■ **Action item**
Search the data for the word "level". Reproduce every line where it is found.

■ **Input records**
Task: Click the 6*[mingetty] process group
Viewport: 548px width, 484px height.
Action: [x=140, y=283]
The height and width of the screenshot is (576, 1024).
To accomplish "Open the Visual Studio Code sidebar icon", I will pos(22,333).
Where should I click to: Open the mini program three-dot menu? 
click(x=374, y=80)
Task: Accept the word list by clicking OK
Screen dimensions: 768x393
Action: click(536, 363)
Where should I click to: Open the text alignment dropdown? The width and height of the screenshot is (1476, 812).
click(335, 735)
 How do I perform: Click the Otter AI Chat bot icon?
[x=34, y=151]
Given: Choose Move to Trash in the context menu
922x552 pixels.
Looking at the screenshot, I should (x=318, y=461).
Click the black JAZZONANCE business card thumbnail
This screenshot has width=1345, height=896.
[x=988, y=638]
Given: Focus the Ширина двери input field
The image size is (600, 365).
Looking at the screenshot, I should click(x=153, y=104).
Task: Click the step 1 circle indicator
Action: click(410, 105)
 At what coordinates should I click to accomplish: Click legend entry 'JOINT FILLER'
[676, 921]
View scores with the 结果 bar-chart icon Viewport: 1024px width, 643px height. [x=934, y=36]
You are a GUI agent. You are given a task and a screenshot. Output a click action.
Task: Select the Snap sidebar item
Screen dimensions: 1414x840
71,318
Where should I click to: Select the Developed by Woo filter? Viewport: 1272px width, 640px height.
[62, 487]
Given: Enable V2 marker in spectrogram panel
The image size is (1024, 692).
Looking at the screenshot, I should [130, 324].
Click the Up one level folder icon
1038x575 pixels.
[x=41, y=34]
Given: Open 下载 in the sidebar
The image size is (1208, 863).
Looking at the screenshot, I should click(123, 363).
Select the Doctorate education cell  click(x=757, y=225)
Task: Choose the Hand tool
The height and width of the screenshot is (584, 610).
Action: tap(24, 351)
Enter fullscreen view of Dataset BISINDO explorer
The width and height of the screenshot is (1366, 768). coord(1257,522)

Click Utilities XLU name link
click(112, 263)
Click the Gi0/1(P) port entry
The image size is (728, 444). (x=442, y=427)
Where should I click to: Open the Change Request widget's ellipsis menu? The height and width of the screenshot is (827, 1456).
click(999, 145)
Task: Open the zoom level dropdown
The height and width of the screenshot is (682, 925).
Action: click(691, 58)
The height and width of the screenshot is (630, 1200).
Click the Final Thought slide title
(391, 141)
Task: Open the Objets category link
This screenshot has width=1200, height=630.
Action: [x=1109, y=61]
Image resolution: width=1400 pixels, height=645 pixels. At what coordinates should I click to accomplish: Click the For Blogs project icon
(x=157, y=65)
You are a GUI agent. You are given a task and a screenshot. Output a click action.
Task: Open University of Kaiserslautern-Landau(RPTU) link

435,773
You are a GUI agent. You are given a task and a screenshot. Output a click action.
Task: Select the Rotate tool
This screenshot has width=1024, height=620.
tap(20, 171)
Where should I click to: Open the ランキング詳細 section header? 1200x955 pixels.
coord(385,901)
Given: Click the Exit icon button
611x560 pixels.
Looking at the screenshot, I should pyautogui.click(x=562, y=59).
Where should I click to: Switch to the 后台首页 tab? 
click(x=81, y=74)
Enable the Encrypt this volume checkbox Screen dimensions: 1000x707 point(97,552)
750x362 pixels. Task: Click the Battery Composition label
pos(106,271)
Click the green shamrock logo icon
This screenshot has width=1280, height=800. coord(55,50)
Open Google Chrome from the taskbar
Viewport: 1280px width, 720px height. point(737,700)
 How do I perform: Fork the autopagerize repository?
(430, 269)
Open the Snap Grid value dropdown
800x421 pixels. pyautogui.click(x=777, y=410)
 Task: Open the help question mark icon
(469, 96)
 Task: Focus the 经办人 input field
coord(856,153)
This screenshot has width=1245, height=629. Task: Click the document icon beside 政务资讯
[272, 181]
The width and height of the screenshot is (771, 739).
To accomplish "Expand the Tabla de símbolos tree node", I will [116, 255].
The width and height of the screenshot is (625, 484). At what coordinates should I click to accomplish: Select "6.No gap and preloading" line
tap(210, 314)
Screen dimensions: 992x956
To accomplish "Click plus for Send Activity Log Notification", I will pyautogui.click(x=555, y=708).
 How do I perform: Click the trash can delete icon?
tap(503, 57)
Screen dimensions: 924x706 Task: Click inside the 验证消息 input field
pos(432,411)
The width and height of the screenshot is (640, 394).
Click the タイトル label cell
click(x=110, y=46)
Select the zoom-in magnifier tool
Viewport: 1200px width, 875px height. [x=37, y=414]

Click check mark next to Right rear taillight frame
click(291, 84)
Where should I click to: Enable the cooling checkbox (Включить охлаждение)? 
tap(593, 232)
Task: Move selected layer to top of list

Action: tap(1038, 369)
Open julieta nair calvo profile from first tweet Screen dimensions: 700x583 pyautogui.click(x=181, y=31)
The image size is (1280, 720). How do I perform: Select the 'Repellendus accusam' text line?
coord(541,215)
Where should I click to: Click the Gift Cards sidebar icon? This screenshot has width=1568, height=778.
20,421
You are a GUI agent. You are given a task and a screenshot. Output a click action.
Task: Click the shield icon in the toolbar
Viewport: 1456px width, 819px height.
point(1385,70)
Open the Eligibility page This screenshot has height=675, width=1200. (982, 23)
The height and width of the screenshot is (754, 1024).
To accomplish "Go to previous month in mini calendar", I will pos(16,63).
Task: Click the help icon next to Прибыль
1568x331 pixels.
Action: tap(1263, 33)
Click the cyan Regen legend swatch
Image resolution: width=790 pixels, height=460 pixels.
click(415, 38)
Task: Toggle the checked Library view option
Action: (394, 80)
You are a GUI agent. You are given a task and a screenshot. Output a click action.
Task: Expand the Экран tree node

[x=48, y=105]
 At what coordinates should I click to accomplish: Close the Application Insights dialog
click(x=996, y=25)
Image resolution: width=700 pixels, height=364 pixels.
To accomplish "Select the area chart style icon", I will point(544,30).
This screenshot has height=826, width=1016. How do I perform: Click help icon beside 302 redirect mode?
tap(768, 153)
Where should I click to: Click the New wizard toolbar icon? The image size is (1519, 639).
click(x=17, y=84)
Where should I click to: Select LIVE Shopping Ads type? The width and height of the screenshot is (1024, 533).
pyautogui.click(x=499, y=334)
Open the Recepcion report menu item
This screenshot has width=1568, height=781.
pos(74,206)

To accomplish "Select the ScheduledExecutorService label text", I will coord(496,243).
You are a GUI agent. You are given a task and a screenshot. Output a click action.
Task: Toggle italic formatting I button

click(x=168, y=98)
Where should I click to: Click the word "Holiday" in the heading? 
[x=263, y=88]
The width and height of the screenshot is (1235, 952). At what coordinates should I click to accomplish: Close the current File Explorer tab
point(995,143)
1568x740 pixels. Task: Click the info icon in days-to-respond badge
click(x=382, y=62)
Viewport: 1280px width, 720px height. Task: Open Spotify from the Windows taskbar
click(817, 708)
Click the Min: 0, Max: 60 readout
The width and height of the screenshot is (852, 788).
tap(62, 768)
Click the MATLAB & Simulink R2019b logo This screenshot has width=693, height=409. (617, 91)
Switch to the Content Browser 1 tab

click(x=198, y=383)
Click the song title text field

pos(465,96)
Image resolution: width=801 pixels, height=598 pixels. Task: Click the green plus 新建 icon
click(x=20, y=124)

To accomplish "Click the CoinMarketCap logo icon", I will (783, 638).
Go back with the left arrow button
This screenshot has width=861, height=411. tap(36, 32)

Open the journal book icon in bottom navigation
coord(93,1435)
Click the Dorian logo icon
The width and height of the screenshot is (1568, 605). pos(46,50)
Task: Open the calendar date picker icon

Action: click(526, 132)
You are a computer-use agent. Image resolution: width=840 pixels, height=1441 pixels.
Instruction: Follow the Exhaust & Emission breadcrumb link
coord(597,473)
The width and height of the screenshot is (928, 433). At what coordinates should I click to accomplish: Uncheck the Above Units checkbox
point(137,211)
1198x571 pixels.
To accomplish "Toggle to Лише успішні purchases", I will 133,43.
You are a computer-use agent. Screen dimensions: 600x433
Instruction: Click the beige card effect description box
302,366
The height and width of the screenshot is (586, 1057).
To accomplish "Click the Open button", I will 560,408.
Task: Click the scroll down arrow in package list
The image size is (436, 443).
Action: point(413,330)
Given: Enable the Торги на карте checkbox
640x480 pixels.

■ **Written solution**
Click the Up one level folder icon
Task: Open the zoom level dropdown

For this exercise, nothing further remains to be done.